### Work required
Here are some records. Transcribe all of them exactly.

*** Opening Input data ***

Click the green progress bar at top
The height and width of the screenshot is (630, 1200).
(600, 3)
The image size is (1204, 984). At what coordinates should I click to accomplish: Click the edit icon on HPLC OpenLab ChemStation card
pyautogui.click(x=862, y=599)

*** Closing Input data ***

### Result
Click the green progress bar at top
The height and width of the screenshot is (630, 1200).
(600, 3)
The image size is (1204, 984). At what coordinates should I click to accomplish: Click the edit icon on HPLC OpenLab ChemStation card
pyautogui.click(x=862, y=599)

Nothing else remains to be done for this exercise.